When half the Senate believes itself not part of any family, when that half holds itself out as their own team, it’s idiotic for the other half to act like the whole is a family or that there’s some sort of teamwork available.

Lowered Going Away Fees

The State Department has greatly reduced the cost to an American citizen of renouncing his citizenship.

The US State Department has cut the fee all the way down to $450 from $2,350.

Even though this just restored the I Quit Fee to its 2010 level, it’s still a big deal.

It’s also not all bad. The quitters shouldn’t let the door hit them in the fanny on the way out.
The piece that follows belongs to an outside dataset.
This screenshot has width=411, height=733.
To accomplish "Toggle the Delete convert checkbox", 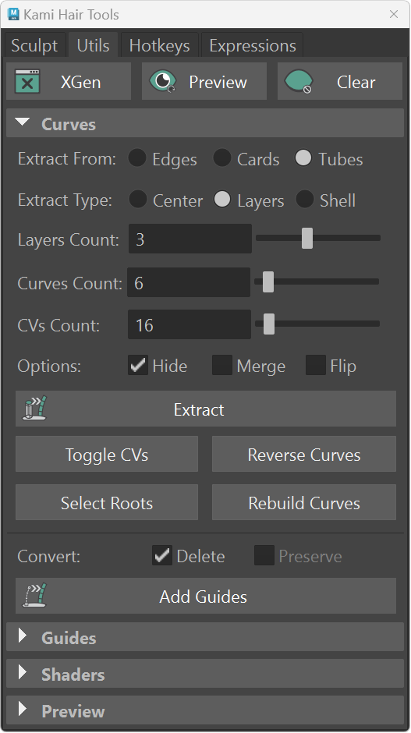I will [x=161, y=555].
We won’t miss them.

Even better: our nation will get a little bit more conservative and a little bit less Precious- and Progressive-infested with each departure, since those who love our nation, Left or Right, will be staying and continuing to work to improve it.

A Small Separate Matter

A US Federal Circuit Court judge has been suspended from hearing additional cases, and she’s suing and looking to get the Supreme Court to hear the matter. Her suspension is unconstitutional, she argues.

She’s right, but my concern concerns this claim, which Just the News included at the end of its article. The claim is from the DC Circuit, which heard the judge’s initial appeal of her suspension:

The US Court of Appeals for the DC Circuit last summer found its binding precedent barred review of her claims.
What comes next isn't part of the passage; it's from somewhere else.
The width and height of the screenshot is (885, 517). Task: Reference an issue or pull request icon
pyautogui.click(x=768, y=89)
This is, to use a term of the art, idiotic. No precedent is completely binding, to the point of preventing and other outcome, on the court that issued the precedent. Every court that issues a precedential ruling is fully capable of modifying, overruling, or rescinding its own precedent. Even the judges of this famously liberal circuit court understand this.

The FJC Has Become Unreliable

Federal Judicial Center writes a manual that it alleges—and too many judges and Justices accept at face value—to be an unbiased source of information to help judges make unbiased assessments about scientific testimony.
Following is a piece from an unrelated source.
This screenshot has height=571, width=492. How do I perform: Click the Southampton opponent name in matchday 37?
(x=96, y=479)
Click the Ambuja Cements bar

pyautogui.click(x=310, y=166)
It has ceased to be that. The Wall Street Journal has written before that the FJC‘s manual had a thoroughly biased chapter on so-called climate science, and that when that chapter was exposed for the disinformation section that it was, the FJC removed the chapter.

But wait—there’s more.

In the climate science chapter, footnote 77 says “discussion of attribution research has been adapted, and, in some cases, excerpted from the authors’ prior publications on this topic.” A review by American Enterprise Institute senior fellow Roger Pielke Jr noticed that one of those earlier publications was co-authored with a third person who wasn’t named as an author in the climate chapter.
Mr Pielke says the mystery author is Michael Burger, executive director of the Sabin Center [of which the late chapter’s lead author is a Senior Fellow]. But here’s the shocker. He is also of counsel at Sher Edling, a plaintiff firm pushing climate-related lawsuits. The firm has promoted dubious legal theories, suing fossil-fuel companies for failure to warn about climate effects and public nuisance over the “cost of weather induced events.”

As nakedly biased as this chapter was, and which the FJC removed only when exposed, and whose authors defended the bias of their chapter with no correction of that disinformation, the obvious question becomes: what other nakedly biased “educational information” is included elsewhere in its manual that hasn’t been discovered yet?

The FJC, by rendering itself unreliable, has made itself irrelevant. Judges and Justices need to rely on their native intelligence and on better—or at least more and more varied—advisors.

Most of all, judges and Justices need to limit themselves to the evidence, scientific or otherwise, actually presented at trial. Outside sources of information are irrelevant and should be disregarded, even when disguised as “information” by sources like the FJC manual.